▸ Short problem A
Translate this sentence from the source-sink analysis post into Spanish: "A source is a place where the information is coming from and a sink is a place where the information is going to."

▸ Excerpt
——————————

Building A Simple Source-Sink Analysis in Java from Scratch - Part 1

August 27th, 2023

Overview of Source Sink Analysis

Source Sink Analysis is a type of basic static analysis that detects the flow of information from a source to a sink. A source is a place where the information is coming from and a sink is a place where the information is going to. For example, a source can be a user input and a sink can be a database query. If the user input is not sanitized, it can lead to SQL Injection. Apart from source sink techniques, there are other techniques like taint analysis, control flow graph, data flow analysis, etc. which are used to detect vulnerabilities in the code. In this blog post, we will be building a simple source sink analysis in Java from scratch.

——————————

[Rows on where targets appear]
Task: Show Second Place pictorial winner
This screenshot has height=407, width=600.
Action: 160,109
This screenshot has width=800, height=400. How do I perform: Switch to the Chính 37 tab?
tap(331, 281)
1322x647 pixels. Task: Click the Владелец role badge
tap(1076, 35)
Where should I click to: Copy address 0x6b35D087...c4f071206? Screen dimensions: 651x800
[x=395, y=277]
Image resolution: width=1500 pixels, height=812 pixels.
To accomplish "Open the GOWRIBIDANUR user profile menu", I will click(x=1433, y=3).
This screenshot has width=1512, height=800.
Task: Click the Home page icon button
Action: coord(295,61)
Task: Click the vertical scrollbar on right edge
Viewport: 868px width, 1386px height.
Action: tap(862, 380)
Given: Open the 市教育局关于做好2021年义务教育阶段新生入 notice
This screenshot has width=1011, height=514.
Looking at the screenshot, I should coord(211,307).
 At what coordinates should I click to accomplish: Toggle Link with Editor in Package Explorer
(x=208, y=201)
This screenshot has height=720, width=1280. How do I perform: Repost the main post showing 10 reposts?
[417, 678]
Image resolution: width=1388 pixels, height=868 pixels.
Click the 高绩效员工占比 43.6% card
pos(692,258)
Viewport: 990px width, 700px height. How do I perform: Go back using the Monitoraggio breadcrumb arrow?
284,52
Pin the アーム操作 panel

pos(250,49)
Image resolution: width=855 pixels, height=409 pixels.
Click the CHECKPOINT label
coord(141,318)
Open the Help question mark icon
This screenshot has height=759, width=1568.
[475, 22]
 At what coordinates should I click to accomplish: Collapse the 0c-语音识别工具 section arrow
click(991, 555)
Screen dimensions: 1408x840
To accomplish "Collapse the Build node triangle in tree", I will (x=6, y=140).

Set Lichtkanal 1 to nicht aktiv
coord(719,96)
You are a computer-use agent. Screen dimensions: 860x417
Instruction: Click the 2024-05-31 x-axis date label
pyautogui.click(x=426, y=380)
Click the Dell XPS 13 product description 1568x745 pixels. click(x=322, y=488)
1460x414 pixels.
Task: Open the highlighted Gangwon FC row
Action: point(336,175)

——————————

▸ Short problem B
Reproduce the part of the rows that opens with the line containing "Click the Dell" and runs through the last row, both ends included.

▸ Worked answer A
Una fuente es un lugar de donde proviene la información y un sumidero es un lugar hacia donde va la información.

▸ Worked answer B
Click the Dell XPS 13 product description 1568x745 pixels. click(x=322, y=488)
1460x414 pixels.
Task: Open the highlighted Gangwon FC row
Action: point(336,175)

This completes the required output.